Clashes with Iraqi Forces

In late July 2009 conflict erupted when Iraqi forces attempted to enter the camp to establish a police station without the consent of the MEK. Accounts of the conflict differed. Residents claimed that Iraqi forces used violence, including gunfire, water cannons and batons, killing eleven people and injuring about 400. Videos taken by Ashraf residents show these scenes. Iraqi authorities denied using violent methods, but said unarmed residents used stones, knives and sharp tools to protect themselves and to fight security forces that tried to enter the camp. Journalists were excluded from the area.
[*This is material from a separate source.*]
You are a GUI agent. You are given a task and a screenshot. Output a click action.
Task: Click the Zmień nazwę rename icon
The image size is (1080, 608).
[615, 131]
Video has surfaced purportedly showing Iraqi forces trying to repeatedly run down residents with vehicles.Amnesty International in its March 1 report regarding human rights situation in Iraq wrote, "On 28 July 2009, Iraqi security forces stormed Camp Ashraf, north of Baghdad, home to about 3,500 Iranian refugees and detained 36 residents. The 36 were subsequently reported to have been tortured, including by being beaten with batons and guns. Several people needed medical treatment for their injuries.' 'The Iraqi government has continued to threaten Iranian refugees living in Camp Ashraf with forcible removal from the camp. On 28 July Iraqi security forces raided and took over the camp, in Diyala Governorate, which houses some 3400 members or supporters of the People’s Mojahedeen Organization of Iran (PMOI), an Iranian opposition group."
In its report of 27 April 2010, various aspects of violation of human rights in Iraq entitled as “Iraq, Civilians under Fire”, Amnesty International revealed and condemned violation of Ashraf residents’ rights by Iraqi government on July 28 and 29, 2009. 
On December 26, 2010, Iraqi forces made another assault on the residents of the camp injuring dozens and forcing them out of the hospital of the camp.
On January 7, 2011, a number of Iraqi agents hired by Iranian embassy in Baghdad attacked the camp resulting in 176 wounded. Iraqi forces prevented the wounded, 91 of whom were women, to go to the hospital for treatment.Brutal assault on camp Ashraf
On April 8, 2011, Iraqi security forces in bulldozers and Humvees stormed Camp Ashraf. 34 residents were killed and scores wounded in what RFERL called "circumstances that are not clear. MKO says camp residents were killed by Iraqi forces. The Iraqi government, however, says it believes about 30 people were shot dead by guards at the camp." However according to Amnesty International video clips of the April 8 clashes uploaded to YouTube by the MKO "appear to show Iraqi soldiers indiscriminately firing into the crowds and using vehicles to try and run others down.